Records for this task Start Marker

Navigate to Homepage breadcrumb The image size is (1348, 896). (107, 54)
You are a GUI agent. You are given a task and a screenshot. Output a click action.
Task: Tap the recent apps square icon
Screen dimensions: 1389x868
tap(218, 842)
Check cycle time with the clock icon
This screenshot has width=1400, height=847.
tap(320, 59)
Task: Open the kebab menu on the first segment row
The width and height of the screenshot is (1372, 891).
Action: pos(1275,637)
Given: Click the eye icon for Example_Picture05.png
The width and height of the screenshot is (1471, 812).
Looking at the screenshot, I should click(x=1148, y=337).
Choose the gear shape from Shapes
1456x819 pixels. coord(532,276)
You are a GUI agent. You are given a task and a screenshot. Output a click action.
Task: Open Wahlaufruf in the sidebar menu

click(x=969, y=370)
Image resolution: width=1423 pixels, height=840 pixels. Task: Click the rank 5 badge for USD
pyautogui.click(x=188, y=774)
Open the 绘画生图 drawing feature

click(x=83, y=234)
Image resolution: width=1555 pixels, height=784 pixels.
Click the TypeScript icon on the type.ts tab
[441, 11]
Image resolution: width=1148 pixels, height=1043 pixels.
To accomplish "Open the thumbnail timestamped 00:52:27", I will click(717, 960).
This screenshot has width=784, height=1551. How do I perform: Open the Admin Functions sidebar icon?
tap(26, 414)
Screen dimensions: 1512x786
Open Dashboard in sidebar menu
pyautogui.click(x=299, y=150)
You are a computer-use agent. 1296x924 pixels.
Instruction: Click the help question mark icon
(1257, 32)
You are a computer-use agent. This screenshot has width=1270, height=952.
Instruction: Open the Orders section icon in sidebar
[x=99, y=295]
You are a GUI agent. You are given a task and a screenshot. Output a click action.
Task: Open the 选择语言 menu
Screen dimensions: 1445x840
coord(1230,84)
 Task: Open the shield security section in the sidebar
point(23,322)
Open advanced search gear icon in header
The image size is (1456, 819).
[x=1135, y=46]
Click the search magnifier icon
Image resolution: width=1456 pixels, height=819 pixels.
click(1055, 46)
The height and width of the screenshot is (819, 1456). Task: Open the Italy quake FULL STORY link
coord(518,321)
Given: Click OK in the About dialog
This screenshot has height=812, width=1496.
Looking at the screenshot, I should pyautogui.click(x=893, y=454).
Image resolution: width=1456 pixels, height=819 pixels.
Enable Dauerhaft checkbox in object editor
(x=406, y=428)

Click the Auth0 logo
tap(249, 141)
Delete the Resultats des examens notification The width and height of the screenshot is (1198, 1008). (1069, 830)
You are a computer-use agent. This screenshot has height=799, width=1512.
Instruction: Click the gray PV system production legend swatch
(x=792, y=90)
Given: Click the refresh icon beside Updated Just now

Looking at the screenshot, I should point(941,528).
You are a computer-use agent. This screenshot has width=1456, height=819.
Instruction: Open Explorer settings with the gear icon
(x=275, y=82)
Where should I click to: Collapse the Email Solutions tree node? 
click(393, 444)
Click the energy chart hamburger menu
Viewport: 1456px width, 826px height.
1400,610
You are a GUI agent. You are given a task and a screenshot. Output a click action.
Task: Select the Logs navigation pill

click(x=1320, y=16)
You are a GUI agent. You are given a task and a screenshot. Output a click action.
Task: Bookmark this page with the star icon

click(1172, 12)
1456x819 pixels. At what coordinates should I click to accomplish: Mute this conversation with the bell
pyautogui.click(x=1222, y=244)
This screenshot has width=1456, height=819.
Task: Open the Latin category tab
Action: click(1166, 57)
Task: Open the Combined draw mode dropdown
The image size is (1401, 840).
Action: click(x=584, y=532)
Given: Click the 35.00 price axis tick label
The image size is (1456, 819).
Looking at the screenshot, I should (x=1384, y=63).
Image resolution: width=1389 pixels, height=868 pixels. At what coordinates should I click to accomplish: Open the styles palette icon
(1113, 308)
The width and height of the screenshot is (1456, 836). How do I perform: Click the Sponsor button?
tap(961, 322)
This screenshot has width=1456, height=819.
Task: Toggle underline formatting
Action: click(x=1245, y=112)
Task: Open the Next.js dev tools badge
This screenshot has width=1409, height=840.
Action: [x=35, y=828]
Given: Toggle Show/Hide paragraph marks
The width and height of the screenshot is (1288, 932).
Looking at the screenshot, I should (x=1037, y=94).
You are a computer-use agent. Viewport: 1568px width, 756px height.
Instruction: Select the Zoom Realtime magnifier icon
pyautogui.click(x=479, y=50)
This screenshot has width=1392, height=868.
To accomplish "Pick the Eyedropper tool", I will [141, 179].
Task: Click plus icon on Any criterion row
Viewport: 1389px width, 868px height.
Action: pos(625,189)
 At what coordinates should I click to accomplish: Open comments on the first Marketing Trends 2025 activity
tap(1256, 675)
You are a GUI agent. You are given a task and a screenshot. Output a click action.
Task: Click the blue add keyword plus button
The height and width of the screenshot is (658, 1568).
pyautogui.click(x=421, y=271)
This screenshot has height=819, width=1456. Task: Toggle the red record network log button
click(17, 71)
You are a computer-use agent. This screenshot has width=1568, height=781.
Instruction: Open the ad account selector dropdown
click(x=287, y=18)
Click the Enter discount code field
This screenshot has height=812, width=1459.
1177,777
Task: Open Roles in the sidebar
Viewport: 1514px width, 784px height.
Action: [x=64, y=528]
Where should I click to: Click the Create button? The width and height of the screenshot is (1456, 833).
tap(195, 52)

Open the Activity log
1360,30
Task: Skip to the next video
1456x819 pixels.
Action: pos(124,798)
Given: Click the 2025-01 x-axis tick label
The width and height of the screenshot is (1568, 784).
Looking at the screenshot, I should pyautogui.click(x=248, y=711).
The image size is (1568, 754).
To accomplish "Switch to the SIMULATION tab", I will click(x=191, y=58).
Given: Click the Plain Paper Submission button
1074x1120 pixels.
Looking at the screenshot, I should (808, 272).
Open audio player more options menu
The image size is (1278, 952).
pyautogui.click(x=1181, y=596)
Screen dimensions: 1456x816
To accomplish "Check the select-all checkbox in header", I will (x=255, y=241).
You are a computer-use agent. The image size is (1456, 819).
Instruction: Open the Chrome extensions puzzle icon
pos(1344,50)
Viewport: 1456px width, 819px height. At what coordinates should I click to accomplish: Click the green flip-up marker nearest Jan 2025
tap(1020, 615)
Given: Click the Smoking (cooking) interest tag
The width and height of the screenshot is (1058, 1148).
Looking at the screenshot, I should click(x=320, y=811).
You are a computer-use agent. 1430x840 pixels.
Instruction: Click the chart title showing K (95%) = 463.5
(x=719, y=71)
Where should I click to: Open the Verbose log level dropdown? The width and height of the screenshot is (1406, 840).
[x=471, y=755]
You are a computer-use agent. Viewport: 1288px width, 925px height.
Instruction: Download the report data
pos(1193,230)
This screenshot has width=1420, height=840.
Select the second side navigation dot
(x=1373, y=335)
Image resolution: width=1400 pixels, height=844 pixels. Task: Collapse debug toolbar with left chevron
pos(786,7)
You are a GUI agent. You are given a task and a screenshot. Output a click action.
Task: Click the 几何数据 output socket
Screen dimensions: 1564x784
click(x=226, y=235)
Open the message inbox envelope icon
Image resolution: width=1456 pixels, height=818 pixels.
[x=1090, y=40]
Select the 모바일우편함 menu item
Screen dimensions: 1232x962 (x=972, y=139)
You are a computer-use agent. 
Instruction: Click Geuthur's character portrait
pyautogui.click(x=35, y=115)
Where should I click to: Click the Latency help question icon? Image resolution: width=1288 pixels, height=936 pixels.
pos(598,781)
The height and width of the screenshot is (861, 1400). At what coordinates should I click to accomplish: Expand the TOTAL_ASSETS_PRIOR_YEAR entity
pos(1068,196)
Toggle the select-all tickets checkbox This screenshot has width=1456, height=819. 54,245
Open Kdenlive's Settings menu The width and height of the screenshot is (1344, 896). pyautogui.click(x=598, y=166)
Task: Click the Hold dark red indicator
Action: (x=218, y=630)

Records for this task End Marker

▶ Exercise requirements:
Starting with the line that holds "Select the second side navigation dot" and ending with the line that holds "Toggle the select-all", retype every line in the data above exactly, and nothing else.

▶ Answer to this exercise:
Select the second side navigation dot
(x=1373, y=335)
Image resolution: width=1400 pixels, height=844 pixels. Task: Collapse debug toolbar with left chevron
pos(786,7)
You are a GUI agent. You are given a task and a screenshot. Output a click action.
Task: Click the 几何数据 output socket
Screen dimensions: 1564x784
click(x=226, y=235)
Open the message inbox envelope icon
Image resolution: width=1456 pixels, height=818 pixels.
[x=1090, y=40]
Select the 모바일우편함 menu item
Screen dimensions: 1232x962 (x=972, y=139)
You are a computer-use agent. 
Instruction: Click Geuthur's character portrait
pyautogui.click(x=35, y=115)
Where should I click to: Click the Latency help question icon? Image resolution: width=1288 pixels, height=936 pixels.
pos(598,781)
The height and width of the screenshot is (861, 1400). At what coordinates should I click to accomplish: Expand the TOTAL_ASSETS_PRIOR_YEAR entity
pos(1068,196)
Toggle the select-all tickets checkbox This screenshot has width=1456, height=819. 54,245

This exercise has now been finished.